O dever de reserva tem de ser interpretado com novo rigor, revalorizando-se, mesmo que em termos diferentes, a uma sociedade comunicacional e de espectáculo como a actual
1. A questão do dever de reserva dos profissionais do foro tem
estado ultimamente na ordem do dia.
O dever de reserva
está ontológica e deontologicamente associado à legitimidade da intervenção de
cada um dos protagonistas do enredo judicial.
Permitir aos
profissionais do foro que questionem, fora da lide judicial, a estratégia e o
andamento de um processo, permitir-lhes discutir externamente o sentido das
decisões nele tomadas, põe em causa a legitimidade da justiça.
O dever de reserva
significa, portanto, guardar para si - neste caso, para a função que se exerce
- um domínio, uma competência, uma legitimidade, que, por tão exclusivas, têm,
também elas, um espaço adequado onde podem ser exercidas: o foro e, nele, o
processo.
Violar ou
prescindir do dever de reserva significa, então, prescindir desse domínio
restrito.
2. O poder - e
portanto também o poder judicial - necessitou, sempre, de uma iconografia
própria para ser compreendido.
Hoje, em razão de
uma maior proximidade dos cidadãos ao seu exercício, a força das decisões
judiciárias não pode basear-se, já e apenas, na pura auctoritas da sentença ou na potestas do juiz.
A soberania
popular e a autoridade da lei - lei votada em parlamento e pelos seus
representantes - ou, no exercício da justiça, o facto de esta ser exercida
constitucionalmente em nome do povo, implicam que este queira e possa conhecer
a razão de ser das decisões tomadas em seu nome.
A emergência da
sociedade mediática e com ela a ampliação exponencial do espectáculo que
constitui, e sempre constituiu, o exercício da justiça, fazem, todavia,
ressaltar necessidades novas do ponto de vista da explicação, e por isso da
legitimação da acção dos tribunais e das suas decisões.
Isso parece
facilmente entendível por todos.
3. O que suscita
dúvidas sérias é, por conseguinte, a possibilidade de o pronunciamento exterior
sobre o processo e as suas decisões, feito justamente por quem internamente
interveio na lide processual e contribuiu para a formulação das mesmas.
O profissional do
foro que escolher intervir num palco distinto daquele em que tem legitimidade
para actuar como tal arrisca deslegitimar o próprio palco - a justiça - e
deslegitimar a sua específica função judiciária.
Tal escolha
deslocaliza a lide, comportando, consequentemente, uma óbvia desvalorização da
sede institucional onde o julgamento deve decorrer.

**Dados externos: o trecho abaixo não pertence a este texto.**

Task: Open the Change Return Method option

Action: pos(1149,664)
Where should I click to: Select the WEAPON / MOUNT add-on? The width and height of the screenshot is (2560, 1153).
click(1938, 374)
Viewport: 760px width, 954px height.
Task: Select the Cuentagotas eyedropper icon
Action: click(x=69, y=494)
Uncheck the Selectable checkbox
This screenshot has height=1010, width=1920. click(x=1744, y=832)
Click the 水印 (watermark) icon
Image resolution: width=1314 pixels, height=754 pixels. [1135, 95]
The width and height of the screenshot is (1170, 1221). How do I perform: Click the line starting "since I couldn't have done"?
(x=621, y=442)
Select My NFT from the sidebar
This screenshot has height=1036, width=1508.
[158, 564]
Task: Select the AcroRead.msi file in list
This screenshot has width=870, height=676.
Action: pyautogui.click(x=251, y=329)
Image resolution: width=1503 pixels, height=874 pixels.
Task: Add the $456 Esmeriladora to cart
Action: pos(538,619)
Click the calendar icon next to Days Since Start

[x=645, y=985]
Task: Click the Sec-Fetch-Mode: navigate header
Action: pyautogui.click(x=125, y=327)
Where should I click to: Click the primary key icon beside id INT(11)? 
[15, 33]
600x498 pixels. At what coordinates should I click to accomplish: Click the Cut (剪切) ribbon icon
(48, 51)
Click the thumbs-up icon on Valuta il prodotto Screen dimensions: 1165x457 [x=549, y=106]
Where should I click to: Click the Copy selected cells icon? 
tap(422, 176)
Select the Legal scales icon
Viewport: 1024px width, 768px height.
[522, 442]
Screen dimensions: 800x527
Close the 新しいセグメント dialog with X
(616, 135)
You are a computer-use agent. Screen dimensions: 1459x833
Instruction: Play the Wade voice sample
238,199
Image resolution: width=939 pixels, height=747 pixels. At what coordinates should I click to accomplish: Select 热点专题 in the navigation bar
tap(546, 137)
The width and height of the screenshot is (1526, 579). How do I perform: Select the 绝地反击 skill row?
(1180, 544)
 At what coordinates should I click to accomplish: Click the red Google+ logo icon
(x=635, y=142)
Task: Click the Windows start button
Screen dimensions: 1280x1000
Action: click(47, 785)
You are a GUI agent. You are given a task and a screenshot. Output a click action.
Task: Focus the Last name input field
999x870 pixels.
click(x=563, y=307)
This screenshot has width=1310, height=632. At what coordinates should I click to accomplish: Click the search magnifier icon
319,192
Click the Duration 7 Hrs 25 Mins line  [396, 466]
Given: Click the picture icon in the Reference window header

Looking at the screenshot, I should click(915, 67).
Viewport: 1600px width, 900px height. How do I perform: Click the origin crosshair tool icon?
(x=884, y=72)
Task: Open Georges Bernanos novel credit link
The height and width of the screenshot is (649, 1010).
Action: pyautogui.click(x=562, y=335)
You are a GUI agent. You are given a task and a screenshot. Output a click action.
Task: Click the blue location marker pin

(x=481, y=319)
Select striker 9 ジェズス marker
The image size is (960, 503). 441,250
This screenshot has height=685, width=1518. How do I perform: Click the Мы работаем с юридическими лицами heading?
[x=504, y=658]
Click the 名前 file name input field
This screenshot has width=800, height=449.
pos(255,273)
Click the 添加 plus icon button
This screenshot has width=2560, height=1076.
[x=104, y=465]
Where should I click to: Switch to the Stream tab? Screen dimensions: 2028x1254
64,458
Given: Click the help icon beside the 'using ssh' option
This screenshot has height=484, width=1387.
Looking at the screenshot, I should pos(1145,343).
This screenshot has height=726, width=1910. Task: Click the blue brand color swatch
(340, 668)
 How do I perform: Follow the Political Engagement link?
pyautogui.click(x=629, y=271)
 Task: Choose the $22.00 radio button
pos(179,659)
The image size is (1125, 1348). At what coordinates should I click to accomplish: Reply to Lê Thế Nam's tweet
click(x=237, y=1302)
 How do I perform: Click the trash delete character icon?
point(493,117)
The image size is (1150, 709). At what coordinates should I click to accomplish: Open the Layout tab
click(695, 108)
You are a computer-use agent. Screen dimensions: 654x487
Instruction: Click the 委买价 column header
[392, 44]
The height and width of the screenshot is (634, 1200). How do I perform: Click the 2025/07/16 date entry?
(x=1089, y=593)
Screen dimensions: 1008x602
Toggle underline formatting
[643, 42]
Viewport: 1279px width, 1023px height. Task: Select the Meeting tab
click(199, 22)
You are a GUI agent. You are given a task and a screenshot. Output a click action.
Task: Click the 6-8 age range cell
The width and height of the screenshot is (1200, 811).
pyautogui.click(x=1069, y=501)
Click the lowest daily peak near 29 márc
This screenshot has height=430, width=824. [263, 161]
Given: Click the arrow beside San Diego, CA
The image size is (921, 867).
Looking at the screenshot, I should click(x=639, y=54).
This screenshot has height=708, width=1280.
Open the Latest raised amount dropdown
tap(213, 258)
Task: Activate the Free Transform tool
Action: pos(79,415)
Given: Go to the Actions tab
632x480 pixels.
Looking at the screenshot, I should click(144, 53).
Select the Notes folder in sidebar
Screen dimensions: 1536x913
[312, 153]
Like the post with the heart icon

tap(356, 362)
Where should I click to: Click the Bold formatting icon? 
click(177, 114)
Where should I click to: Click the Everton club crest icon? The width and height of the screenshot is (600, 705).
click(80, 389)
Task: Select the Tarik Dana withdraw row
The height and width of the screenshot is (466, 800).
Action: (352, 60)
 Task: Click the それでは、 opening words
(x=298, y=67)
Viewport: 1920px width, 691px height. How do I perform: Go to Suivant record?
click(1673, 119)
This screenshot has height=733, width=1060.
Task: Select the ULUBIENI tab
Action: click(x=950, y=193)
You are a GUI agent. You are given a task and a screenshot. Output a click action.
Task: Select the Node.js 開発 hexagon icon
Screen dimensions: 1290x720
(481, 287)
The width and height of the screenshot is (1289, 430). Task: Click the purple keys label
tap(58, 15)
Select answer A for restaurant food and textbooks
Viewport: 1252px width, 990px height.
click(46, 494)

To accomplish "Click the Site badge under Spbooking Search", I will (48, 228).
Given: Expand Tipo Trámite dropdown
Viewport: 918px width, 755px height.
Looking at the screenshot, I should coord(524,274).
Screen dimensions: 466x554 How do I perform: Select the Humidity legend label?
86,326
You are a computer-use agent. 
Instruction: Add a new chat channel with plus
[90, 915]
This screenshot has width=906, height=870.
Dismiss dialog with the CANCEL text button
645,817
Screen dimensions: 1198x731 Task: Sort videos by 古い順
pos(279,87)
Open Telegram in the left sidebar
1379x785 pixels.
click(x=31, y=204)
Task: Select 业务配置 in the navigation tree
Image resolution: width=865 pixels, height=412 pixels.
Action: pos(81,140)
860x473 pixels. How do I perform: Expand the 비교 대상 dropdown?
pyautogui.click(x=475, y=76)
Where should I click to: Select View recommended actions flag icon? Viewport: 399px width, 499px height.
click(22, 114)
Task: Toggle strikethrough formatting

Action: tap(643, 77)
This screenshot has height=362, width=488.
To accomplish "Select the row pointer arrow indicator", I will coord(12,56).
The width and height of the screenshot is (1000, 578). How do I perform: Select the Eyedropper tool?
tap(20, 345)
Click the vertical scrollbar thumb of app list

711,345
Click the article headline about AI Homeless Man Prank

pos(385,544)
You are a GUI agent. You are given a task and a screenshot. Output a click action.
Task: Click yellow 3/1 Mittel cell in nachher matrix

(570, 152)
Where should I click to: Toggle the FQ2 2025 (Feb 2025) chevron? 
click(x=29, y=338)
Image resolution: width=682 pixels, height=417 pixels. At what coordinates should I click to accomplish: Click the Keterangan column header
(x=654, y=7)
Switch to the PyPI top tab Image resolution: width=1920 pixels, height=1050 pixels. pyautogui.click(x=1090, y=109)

Ao assumir um protagonismo
individual externo - despindo a beca ou a toga, que validam e integram a sua
actuação num sistema específico - aquele que decidir, assim, intervir, rompe a
cadeia e os preceitos relacionais de comportamento que edificam um código
comum, justificando a profissão e, bem assim, a função processual que lhe está
atribuída.
Rompidos, porém,
os códigos de conduta específicos do foro e as vestes das profissões forenses,
só a arbitrariedade reinará.
Não porque os
códigos de conduta e códigos comunicacionais de outras profissões sejam piores,
mas porque são diferentes, por se destinarem a outros fins.
As normas
processuais e os comportamentos deontológicos dos que as devem cumprir (ou
fazer cumprir) visam o alcance de uma verdade que não deve ser obtida a qualquer
preço. Para a realização da justiça, elas têm, pois, tanto valor como as
próprias normas substantivas que a definem.
O dever de reserva
tem, por isso, de ser interpretado com novo rigor, revalorizando-se, mesmo que
em termos diferentes, ainda que inevitavelmente adequados a uma sociedade
comunicacional e de espectáculo como a actual.